(Items for finding displayed items)
(begin)
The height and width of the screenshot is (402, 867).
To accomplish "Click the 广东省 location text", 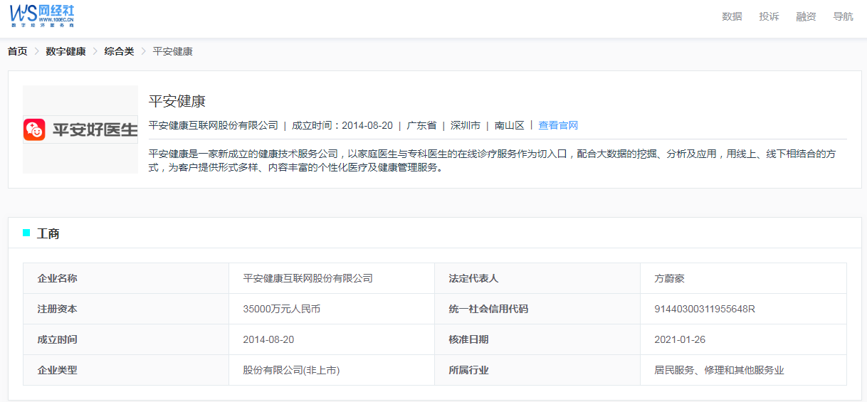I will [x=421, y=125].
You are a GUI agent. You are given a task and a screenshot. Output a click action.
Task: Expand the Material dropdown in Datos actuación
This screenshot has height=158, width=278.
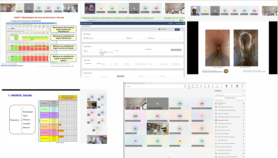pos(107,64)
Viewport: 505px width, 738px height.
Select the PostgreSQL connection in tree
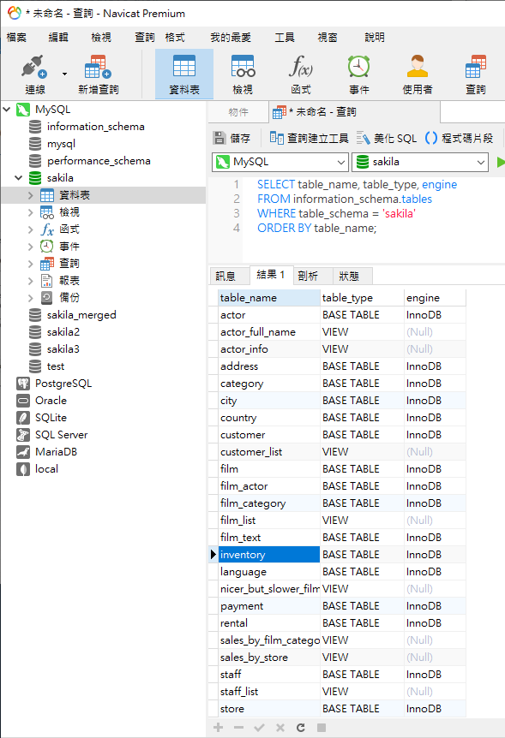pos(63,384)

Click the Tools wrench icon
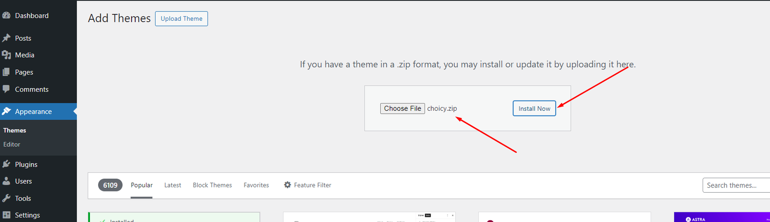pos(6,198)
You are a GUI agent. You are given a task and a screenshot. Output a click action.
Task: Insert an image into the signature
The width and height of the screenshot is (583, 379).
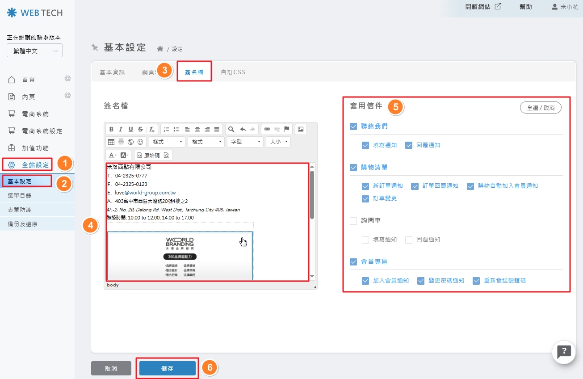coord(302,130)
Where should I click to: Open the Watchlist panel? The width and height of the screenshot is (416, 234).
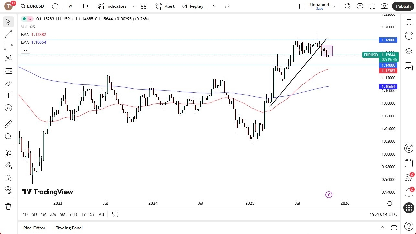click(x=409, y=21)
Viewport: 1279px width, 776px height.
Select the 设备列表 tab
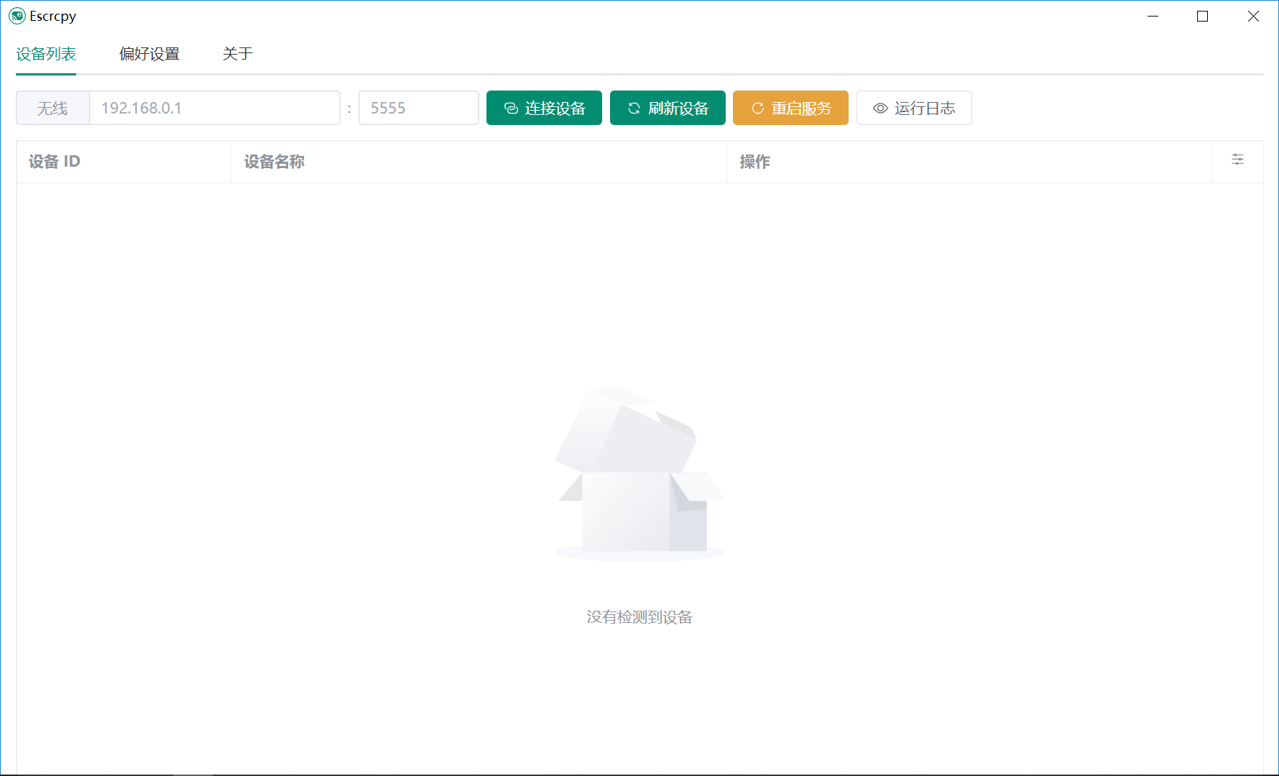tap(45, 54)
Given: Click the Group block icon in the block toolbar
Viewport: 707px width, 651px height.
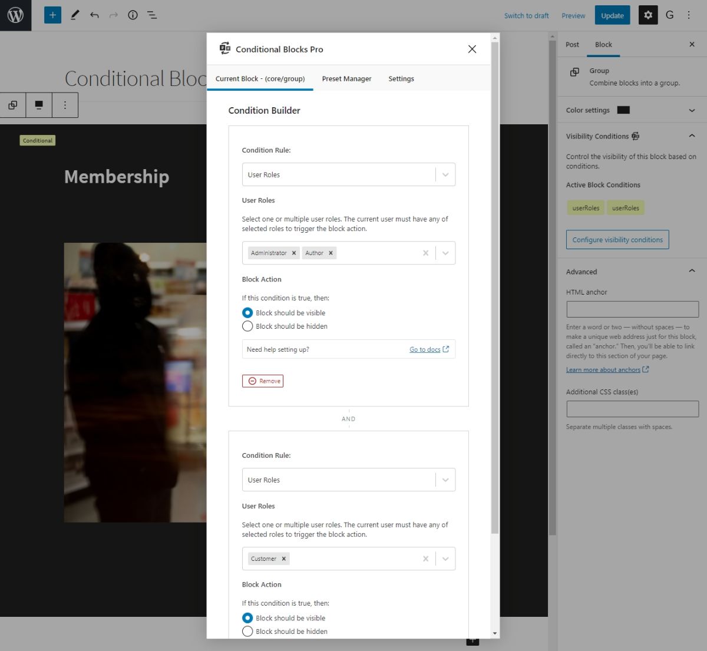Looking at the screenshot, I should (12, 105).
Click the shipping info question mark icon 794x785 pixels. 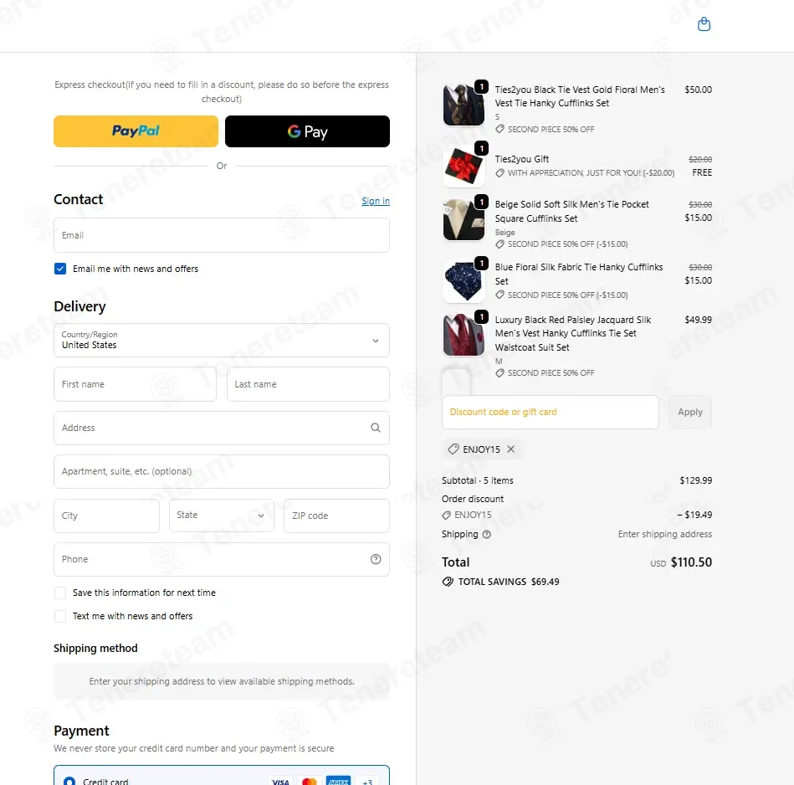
(end)
DIRECTIONS FOR THIS TASK
Update the stretch from the line containing "Given: Click the" through the end of the items by replacing "shipping info" with "delivery info", leaving everything else unchanged. Omit the pictures from your answer.

RESPONSE TO THE EXERCISE
Given: Click the Group block icon in the block toolbar
Viewport: 707px width, 651px height.
Looking at the screenshot, I should (12, 105).
Click the delivery info question mark icon 794x785 pixels. 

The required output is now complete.